A wave batters the road in Cane Garden Bay during a major swell in March 2018. The road and shoreline have since been repaired, but rising sea levels mean that future swells are likely to come higher.(Photo: FREEMAN ROGERS)

For more than six years, the government has been collecting a $10 levy from most non-cruise ship visitors as required by the 2017 Environmental Protection and Tourism Improvement Fund Act.

The law requires this pool of money — which should now exceed $10 million — to be used to combat climate change, protect the environment, and bolster the tourism industry.

But leaders have said they have been unable to tap these funds because of legal complications.

On Tuesday, the House of Assembly took action to address this problem after years of delays.

“The act should have been brought into force and it was not,” Premier Dr.
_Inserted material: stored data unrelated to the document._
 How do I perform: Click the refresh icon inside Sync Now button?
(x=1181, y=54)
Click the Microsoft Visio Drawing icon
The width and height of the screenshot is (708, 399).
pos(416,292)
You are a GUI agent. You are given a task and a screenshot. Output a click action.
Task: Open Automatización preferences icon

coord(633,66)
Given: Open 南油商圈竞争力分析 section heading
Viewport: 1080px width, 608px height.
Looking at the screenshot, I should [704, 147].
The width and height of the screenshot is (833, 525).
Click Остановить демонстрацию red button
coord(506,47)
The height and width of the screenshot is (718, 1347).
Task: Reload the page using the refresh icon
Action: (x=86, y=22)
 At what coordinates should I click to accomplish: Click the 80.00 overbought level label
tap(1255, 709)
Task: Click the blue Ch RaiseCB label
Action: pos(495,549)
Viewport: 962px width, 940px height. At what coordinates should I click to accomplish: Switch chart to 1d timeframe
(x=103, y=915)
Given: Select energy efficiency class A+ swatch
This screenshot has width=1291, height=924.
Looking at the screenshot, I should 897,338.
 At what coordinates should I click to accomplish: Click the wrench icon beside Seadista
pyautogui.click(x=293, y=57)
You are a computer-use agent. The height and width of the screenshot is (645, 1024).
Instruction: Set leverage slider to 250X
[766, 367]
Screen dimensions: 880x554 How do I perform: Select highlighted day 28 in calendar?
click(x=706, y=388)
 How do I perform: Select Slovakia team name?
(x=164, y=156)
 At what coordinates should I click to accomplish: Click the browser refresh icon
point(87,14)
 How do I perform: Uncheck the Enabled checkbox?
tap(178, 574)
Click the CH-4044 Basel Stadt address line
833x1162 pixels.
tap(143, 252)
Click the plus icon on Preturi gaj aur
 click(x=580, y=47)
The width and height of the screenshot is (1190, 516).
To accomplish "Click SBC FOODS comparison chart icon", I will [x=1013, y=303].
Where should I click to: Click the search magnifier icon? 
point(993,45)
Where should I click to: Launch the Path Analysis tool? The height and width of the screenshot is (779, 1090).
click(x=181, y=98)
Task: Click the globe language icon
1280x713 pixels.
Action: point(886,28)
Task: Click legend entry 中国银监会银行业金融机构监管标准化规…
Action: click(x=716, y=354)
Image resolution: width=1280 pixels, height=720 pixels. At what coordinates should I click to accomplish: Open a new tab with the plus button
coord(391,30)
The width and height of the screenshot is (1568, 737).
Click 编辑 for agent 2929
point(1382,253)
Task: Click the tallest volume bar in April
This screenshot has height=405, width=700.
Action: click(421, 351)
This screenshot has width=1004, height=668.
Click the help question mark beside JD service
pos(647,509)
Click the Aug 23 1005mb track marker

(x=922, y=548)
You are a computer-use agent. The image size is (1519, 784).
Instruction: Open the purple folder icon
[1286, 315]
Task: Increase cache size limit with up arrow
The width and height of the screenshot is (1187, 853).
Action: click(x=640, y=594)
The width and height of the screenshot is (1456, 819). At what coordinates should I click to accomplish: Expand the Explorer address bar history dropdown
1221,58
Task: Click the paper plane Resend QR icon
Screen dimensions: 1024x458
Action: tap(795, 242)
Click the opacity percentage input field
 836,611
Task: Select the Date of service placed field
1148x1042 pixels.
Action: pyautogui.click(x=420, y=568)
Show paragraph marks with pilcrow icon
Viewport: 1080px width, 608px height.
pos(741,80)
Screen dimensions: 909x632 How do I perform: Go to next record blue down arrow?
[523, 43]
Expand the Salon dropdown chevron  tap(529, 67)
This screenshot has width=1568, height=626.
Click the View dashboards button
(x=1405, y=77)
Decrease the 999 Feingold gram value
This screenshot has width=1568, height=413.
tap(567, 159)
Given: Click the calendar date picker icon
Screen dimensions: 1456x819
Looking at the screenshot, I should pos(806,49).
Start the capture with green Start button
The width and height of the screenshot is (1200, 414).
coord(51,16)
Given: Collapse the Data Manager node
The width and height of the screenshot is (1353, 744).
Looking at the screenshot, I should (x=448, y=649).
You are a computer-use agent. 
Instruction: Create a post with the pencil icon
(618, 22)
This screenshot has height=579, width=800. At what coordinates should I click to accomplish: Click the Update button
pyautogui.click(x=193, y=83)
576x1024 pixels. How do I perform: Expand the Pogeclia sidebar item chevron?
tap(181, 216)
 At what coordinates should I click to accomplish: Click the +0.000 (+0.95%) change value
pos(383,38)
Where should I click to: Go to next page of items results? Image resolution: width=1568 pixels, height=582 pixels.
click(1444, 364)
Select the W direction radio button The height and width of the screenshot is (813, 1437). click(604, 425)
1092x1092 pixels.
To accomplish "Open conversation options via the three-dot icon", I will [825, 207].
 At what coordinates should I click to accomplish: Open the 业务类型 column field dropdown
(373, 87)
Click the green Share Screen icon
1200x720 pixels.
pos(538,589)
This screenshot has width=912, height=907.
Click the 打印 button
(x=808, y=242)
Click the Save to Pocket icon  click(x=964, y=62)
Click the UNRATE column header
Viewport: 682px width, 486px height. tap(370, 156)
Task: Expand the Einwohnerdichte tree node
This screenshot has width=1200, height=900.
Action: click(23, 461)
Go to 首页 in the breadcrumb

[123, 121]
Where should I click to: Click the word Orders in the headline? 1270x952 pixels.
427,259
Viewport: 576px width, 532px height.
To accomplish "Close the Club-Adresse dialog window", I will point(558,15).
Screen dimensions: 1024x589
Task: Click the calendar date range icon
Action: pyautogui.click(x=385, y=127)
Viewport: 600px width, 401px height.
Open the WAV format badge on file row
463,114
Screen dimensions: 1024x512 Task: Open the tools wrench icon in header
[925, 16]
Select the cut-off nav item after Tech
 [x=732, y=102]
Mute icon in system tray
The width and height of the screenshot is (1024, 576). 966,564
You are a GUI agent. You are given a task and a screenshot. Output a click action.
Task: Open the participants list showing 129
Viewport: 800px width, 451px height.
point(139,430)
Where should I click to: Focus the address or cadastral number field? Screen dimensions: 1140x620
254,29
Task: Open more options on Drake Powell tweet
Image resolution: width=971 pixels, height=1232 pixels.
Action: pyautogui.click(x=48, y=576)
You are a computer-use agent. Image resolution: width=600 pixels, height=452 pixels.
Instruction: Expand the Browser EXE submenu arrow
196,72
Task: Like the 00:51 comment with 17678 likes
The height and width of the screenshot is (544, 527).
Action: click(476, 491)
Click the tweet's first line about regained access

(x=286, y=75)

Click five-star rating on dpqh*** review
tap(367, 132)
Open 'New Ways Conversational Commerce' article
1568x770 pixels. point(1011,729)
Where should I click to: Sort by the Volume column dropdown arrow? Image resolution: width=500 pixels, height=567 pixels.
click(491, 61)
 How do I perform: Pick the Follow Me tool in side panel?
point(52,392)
Natalio “Sowande” Wheatley explained while introducing the Environmental Protection and Tourism Improvement Fund (Validation) Act 2023.

“In essence, it is essentially for us to now validate the [actions] which took place under this act and to protect the government from legal challenge.”
He added that such legislative errors are not isolated to the eco-levy law.

“Madam Speaker, as we speak about doing things correctly and building institutions, there have been some measures which have not been properly done in passing legislation and, therefore, this bill has come to the House to correct some of those things,” he said.

After Dr. Wheatley’s brief introduction on Tuesday, legislators discussed the new bill in a closed-door committee session. Then they returned and passed it with amendments without further public debate.


The original law — which legislators passed in April 2017— requires 40 percent of the levy funds to be earmarked for activities related to climate change and environmental protection, with another 40 percent going toward tourist sites and tourism-related activities and 20 percent devoted to tourism marketing.

Among other effects, the ongoing funding freeze has stalled the work of the Climate Change Trust Fund, an independent body established under a 2015 law to finance climate change mitigation and adaptation initiatives in the territory.

Though the CCTF’s board initially was appointed in 2017, the body has never received significant funding.

Instead, its members were left to spend their own money on basic initial steps like creating an operations manual and logo.

Then, shortly after the 2019 general election, the board’s membership was revoked by then-Premier Andrew Fahie’s Virgin Islands Party government — a move the Commission of Inquiry later found to be unlawful.

Dr. Wheatley reappointed the board last June, apologising to members for their previous treatment and assuring them that the government would provide the trust fund with the “necessary seed funding” to get up and running last year.